**DO THIS**
Transcribe the lines of the material exactly, from the line with "Given: Toggle green" to the line with "(x=136, y=468)", including both.

**SUPPLIED MATERIAL**
<<<<

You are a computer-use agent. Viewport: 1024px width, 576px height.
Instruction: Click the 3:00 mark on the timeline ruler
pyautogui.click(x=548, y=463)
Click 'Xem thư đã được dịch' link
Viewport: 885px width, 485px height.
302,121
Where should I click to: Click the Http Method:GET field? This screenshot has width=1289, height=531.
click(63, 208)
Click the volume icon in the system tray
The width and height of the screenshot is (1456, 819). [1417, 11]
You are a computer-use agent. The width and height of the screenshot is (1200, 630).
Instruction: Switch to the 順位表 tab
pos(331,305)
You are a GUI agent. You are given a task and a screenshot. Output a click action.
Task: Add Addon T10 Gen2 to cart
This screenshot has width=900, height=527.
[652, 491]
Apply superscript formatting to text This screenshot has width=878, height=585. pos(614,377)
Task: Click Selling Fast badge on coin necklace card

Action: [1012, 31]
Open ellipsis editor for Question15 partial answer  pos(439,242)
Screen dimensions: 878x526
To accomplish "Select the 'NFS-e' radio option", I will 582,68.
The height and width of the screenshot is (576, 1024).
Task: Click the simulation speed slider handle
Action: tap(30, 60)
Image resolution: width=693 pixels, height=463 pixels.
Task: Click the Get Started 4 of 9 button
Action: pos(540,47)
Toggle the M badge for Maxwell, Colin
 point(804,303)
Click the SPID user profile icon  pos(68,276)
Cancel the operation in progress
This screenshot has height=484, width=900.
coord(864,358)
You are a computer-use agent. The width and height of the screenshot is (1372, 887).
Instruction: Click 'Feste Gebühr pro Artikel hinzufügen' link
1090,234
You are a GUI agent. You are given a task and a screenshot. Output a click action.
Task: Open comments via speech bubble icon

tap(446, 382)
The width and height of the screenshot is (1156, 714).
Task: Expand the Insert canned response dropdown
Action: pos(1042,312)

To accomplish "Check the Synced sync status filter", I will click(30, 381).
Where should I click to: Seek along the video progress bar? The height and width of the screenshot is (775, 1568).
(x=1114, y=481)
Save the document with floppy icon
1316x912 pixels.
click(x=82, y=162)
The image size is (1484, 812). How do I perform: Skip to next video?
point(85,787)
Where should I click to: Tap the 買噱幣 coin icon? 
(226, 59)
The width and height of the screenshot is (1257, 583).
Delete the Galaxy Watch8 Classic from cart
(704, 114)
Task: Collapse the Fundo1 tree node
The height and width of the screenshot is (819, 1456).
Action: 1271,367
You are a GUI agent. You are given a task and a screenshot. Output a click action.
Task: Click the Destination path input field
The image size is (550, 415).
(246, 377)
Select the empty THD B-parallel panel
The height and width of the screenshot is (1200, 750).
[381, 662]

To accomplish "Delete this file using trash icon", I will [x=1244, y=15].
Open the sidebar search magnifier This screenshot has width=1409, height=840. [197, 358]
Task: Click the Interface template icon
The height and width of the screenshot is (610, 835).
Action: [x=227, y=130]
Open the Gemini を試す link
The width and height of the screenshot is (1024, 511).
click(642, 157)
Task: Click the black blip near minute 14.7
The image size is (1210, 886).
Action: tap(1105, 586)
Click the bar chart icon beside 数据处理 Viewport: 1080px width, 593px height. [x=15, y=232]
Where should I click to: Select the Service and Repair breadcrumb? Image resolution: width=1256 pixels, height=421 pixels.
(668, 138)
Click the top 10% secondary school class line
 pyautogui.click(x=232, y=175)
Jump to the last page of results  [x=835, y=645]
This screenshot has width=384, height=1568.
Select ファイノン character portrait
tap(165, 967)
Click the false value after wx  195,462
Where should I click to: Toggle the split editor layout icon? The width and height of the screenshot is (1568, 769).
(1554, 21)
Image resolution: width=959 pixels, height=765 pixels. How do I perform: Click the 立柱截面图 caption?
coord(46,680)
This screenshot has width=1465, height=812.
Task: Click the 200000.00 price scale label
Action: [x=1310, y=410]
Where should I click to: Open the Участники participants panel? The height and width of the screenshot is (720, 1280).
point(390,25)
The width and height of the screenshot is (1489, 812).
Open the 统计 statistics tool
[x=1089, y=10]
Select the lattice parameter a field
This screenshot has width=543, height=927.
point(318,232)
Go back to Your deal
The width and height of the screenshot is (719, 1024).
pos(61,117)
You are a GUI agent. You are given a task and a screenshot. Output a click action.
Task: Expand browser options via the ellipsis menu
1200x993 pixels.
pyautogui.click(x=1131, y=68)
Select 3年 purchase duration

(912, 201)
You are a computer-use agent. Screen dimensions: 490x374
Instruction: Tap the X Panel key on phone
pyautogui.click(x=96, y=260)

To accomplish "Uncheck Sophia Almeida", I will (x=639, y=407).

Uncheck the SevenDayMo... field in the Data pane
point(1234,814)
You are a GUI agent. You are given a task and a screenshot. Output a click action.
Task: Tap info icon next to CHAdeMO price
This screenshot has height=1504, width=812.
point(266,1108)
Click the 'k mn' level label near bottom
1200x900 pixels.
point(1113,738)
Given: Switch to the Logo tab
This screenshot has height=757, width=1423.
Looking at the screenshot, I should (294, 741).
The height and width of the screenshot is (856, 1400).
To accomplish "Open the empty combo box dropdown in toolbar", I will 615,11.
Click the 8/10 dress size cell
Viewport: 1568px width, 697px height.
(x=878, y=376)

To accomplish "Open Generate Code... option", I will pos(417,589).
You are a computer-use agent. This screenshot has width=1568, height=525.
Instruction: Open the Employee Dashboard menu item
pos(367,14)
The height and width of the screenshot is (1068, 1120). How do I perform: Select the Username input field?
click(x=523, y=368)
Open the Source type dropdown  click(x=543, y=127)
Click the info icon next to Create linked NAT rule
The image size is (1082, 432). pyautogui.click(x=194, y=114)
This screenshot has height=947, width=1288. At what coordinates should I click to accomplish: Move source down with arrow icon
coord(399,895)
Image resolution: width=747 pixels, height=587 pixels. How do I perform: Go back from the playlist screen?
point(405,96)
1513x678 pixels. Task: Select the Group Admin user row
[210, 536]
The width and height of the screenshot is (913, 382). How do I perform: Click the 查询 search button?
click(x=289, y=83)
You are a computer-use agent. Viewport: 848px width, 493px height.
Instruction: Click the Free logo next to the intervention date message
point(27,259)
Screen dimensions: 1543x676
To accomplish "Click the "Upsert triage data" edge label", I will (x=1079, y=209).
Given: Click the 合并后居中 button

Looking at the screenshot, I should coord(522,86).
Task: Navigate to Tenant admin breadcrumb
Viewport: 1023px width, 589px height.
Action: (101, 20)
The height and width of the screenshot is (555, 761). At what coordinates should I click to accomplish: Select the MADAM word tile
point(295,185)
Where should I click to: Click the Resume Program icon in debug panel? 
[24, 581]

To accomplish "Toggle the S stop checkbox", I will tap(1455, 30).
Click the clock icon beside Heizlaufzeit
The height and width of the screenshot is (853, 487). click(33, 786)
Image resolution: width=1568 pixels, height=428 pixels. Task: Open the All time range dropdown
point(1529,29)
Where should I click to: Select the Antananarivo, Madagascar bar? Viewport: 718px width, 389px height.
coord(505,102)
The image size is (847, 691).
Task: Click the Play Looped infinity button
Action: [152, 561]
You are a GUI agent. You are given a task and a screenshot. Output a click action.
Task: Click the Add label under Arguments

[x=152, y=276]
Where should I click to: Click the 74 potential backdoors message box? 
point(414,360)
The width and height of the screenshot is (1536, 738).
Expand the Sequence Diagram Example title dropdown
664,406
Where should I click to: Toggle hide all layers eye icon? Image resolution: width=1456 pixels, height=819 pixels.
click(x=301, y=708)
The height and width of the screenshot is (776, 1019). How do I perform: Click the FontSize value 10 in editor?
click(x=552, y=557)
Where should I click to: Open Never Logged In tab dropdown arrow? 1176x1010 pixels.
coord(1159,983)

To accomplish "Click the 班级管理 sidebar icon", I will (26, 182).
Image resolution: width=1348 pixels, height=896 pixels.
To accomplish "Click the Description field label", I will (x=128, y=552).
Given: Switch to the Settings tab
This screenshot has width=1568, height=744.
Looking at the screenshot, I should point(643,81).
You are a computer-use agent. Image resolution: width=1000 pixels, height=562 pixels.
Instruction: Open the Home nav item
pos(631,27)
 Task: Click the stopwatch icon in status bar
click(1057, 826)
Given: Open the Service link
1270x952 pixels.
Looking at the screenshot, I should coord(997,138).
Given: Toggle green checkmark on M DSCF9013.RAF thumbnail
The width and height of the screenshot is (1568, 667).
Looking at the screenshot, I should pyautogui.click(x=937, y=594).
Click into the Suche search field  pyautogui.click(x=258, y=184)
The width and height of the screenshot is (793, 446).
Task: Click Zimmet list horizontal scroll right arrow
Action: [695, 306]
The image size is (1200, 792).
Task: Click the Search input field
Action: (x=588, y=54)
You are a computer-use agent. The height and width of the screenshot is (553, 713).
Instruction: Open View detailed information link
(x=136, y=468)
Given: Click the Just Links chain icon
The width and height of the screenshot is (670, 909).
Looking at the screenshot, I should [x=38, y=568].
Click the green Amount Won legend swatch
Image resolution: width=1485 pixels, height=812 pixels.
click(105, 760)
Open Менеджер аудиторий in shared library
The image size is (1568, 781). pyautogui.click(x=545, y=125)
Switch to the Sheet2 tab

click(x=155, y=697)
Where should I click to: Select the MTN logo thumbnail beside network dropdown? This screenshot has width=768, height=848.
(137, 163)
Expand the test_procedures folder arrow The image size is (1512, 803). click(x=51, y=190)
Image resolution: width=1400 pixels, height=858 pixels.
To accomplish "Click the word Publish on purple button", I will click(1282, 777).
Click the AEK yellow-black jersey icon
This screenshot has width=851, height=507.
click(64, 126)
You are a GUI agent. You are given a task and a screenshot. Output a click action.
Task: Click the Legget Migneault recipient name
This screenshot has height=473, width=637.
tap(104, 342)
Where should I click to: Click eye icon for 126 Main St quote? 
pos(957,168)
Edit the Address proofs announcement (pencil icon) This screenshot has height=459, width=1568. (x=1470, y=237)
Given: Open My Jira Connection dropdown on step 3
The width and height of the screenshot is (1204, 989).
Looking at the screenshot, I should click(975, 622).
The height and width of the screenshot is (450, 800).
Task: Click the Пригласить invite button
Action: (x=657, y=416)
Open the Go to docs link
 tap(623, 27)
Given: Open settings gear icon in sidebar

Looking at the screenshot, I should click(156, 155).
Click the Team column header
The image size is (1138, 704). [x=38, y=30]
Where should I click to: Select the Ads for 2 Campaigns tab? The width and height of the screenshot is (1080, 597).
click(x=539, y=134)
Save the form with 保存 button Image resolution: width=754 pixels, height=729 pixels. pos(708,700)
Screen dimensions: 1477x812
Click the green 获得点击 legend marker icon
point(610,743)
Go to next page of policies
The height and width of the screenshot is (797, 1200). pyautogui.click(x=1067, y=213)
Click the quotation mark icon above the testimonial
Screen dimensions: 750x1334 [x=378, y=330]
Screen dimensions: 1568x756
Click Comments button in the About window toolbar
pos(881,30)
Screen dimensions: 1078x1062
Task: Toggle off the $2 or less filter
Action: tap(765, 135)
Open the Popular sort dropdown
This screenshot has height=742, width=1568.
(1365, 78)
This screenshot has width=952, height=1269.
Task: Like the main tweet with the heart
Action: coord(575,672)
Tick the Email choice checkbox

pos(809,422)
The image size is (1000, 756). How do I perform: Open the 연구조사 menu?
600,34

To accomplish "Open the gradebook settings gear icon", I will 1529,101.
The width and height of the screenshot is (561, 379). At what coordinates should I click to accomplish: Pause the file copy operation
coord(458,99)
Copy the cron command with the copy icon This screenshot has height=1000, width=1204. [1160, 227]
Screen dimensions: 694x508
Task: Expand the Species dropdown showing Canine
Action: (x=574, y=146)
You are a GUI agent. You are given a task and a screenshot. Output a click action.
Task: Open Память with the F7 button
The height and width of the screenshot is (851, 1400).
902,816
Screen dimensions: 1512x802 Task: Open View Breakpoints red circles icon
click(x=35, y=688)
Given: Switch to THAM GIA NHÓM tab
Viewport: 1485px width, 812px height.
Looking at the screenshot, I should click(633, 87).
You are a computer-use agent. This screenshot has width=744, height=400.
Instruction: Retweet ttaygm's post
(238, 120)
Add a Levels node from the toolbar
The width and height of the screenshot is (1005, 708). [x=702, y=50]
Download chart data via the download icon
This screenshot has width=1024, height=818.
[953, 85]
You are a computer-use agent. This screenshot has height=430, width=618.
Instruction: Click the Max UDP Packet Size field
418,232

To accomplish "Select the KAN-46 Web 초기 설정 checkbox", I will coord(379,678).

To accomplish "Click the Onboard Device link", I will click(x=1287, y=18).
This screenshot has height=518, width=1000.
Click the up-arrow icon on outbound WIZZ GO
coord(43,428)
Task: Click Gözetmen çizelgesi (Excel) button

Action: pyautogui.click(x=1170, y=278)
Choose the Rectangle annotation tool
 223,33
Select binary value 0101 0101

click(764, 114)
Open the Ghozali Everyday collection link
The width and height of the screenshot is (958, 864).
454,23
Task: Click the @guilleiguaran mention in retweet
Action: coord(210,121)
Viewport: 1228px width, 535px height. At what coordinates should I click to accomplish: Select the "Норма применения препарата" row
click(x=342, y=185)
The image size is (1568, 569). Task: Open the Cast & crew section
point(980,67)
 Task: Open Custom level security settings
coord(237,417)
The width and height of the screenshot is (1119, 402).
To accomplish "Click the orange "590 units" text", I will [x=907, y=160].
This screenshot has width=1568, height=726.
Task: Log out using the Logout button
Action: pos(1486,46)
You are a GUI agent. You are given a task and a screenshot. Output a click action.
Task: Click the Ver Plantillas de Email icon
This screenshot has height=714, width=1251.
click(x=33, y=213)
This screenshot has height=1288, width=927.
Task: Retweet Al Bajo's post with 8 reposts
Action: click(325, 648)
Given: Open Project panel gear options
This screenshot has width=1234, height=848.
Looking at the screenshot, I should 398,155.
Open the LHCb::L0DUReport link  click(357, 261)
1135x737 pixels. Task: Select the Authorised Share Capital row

>>>>

**ANSWER FOR THE TASK**
Given: Toggle green checkmark on M DSCF9013.RAF thumbnail
The width and height of the screenshot is (1568, 667).
Looking at the screenshot, I should pyautogui.click(x=937, y=594).
Click into the Suche search field  pyautogui.click(x=258, y=184)
The width and height of the screenshot is (793, 446).
Task: Click Zimmet list horizontal scroll right arrow
Action: [695, 306]
The image size is (1200, 792).
Task: Click the Search input field
Action: (x=588, y=54)
You are a computer-use agent. The height and width of the screenshot is (553, 713).
Instruction: Open View detailed information link
(x=136, y=468)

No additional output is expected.